Durable synthesis status: selected high-confidence metabolic claims from this source were propagated into ILC2 entity and mechanism pages with circulating-human labels.

Source Type

human ILC2 metabolism study
Evidence profile: circulating human ILC2 phenotyping, metabolomics, nutrient-receptor analysis, activation assays, mitochondrial-disease comparison, and mTOR/glycolysis functional tests
Knowledge note status: focused source note suitable for human ILC2 metabolism framing with compartment boundaries preserved

Evidence Profile

Overall confidence: high for source-specific claims about metabolic organization of circulating human ILC2s; lower for direct lung-tissue generalization.
Evidence tags: #cell/ILC2 #topic/regulation #axis/metabolism #species/human #status/focused_crystallization
Primary biological axis: human ILC2 proliferation and cytokine function are regulated by distinct but linked metabolic programs involving OXPHOS, amino-acid uptake, glycolysis, and mTOR.

Why It Matters Here

This source sharpens the ILC2 metabolism section of the wiki by showing that human ILC2 proliferation and effector function are not metabolically identical.
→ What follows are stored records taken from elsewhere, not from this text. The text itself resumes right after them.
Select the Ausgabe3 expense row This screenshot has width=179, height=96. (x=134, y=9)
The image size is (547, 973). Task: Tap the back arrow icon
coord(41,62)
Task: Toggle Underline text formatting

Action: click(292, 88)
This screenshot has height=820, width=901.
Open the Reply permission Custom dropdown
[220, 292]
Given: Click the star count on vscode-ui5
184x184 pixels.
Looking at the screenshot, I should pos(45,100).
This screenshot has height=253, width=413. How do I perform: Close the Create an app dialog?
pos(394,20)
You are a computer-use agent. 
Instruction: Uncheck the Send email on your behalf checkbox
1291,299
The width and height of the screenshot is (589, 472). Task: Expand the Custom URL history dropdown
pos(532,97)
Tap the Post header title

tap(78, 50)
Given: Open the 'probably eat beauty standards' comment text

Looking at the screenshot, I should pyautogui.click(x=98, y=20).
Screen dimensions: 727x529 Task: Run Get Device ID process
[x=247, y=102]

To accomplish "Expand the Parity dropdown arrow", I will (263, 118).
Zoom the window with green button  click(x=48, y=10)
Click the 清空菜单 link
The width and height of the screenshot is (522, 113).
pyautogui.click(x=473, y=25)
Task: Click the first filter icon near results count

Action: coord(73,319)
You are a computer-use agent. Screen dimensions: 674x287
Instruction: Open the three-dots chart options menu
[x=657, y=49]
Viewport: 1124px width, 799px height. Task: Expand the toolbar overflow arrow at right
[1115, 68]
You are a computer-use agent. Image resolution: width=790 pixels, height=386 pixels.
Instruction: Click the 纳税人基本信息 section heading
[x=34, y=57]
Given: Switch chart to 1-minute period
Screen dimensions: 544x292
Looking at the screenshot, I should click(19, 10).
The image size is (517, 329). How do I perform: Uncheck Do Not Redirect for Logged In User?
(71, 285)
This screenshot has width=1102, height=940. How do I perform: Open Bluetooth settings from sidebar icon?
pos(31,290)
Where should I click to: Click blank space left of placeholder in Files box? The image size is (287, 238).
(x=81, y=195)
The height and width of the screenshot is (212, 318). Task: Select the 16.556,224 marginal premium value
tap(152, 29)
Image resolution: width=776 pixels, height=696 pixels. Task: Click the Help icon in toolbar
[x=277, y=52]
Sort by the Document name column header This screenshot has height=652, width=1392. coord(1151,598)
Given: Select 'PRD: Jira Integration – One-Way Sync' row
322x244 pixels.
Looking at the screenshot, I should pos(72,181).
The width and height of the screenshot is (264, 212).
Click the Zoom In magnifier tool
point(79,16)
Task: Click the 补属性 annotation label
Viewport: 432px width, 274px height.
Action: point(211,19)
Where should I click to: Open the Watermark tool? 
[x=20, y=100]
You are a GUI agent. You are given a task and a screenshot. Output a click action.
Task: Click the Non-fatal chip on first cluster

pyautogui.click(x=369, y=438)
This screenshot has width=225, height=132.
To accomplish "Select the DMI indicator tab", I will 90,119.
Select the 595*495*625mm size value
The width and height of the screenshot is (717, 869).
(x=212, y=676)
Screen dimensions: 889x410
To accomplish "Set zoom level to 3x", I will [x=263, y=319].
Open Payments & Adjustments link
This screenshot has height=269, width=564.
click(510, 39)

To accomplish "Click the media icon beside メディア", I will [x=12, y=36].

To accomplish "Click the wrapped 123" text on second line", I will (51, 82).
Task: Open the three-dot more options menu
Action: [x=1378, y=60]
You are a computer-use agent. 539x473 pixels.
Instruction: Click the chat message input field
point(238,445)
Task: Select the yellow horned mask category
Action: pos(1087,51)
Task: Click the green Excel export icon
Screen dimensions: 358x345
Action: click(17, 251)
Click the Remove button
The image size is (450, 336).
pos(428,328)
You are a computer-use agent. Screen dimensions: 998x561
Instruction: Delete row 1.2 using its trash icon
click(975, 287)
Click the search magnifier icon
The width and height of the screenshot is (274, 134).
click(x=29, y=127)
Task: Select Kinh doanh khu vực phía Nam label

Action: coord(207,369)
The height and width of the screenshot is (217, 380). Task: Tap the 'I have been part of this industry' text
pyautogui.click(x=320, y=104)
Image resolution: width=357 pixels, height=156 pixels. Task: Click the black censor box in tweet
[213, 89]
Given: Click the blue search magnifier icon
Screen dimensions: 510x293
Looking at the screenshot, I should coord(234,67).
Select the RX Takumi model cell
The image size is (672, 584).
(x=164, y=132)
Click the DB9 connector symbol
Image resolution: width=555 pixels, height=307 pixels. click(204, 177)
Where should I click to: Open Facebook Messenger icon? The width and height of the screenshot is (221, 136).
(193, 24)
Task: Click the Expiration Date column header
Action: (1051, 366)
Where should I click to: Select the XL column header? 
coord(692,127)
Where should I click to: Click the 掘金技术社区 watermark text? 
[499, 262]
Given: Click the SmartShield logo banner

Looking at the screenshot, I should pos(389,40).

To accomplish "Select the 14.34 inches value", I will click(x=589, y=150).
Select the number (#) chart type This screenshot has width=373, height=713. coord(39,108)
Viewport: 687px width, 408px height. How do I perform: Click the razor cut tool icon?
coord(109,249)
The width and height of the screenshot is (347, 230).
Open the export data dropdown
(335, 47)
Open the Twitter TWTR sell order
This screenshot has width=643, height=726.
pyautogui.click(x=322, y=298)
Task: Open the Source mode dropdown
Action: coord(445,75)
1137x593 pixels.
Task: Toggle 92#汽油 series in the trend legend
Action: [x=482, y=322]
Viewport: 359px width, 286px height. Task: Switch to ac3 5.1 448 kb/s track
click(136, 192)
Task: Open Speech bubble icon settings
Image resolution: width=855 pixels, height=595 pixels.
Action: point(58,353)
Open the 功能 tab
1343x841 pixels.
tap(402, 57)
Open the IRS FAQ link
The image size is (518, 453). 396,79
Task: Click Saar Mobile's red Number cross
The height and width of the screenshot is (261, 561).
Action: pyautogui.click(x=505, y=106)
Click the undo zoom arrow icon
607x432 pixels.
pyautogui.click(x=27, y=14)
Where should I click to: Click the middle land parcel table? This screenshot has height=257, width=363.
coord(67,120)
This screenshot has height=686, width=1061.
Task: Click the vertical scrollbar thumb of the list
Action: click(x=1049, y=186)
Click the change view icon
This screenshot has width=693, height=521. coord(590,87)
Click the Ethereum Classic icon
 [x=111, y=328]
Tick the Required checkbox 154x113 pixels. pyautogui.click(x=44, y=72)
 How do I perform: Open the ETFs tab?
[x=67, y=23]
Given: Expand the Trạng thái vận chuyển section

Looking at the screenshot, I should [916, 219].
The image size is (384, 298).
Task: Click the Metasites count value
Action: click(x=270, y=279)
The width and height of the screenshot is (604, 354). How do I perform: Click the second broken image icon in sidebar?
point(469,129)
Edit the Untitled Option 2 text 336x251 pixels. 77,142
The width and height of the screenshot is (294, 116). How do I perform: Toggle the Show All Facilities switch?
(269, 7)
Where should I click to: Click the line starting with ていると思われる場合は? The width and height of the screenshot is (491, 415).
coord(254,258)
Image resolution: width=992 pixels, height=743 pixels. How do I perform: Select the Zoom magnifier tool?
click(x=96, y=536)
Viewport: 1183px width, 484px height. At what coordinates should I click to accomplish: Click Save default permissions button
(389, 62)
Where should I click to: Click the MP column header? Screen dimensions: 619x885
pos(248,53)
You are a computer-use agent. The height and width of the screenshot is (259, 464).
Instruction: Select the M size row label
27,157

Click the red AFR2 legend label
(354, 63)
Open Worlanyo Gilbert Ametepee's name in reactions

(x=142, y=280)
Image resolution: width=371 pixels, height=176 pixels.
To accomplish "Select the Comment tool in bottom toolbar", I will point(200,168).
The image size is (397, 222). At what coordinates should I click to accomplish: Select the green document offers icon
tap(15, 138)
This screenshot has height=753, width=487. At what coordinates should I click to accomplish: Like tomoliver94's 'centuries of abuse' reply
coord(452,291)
It helps distinguish steady-state fitness, proliferative expansion, and cytokine output instead of collapsing them into one generic "metabolic activation" claim.

Key Findings

Circulating human naive ILC2s showed higher oxidative phosphorylation than NK cells in the reported analyses.
Human ILC2s were markedly reduced in individuals with mitochondrial disease and impaired OXPHOS, supporting a dependence on mitochondrial fitness.
At steady state, human ILC2s used amino-acid uptake, including branched-chain amino acids and arginine-linked pathways, to sustain OXPHOS.
After IL-33 activation, human ILC2s became highly proliferative and required glycolysis and mTOR for IL-13 production while continuing to fuel OXPHOS to maintain cellular fitness and proliferation.
The source supports a model in which proliferation and effector function are metabolically uncoupled in human ILC2s.

Claim-Level Confidence

High confidence: circulating human ILC2s rely strongly on OXPHOS and amino-acid metabolism at baseline in this source.
High confidence: IL-33-activated human ILC2 effector function depends on glycolysis and mTOR signaling in the reported assays.
High confidence: proliferation and cytokine function are metabolically separable dimensions of human ILC2 biology in this source.
Low confidence: because the source centers on circulating human ILC2s, it should not be rewritten as direct proof of lung-resident ILC2 metabolism.

Methods and Context

Species/context: circulating human ILC2s plus patients with mitochondrial disease.
Assay directness: strong for human ILC2-intrinsic metabolism, but limited for pulmonary tissue mapping.
Best wiki use: human immunometabolism comparator, metabolic-state logic, and boundaries between proliferative and effector ILC2 programs.

Caveats

The dominant compartment is blood, not airway or lung tissue.
Human metabolic logic may be conserved in lung ILC2s, but that remains an inference unless matched pulmonary evidence is available.
This source should be integrated as mechanism support rather than disease-proof on its own.

Contradiction and Supersession

Contradiction status: this source adds nuance to simpler "glycolysis drives ILC2s" models by preserving baseline-versus-activated metabolic states.
Supersession status: not superseded; it remains an important source for human ILC2 metabolic organization.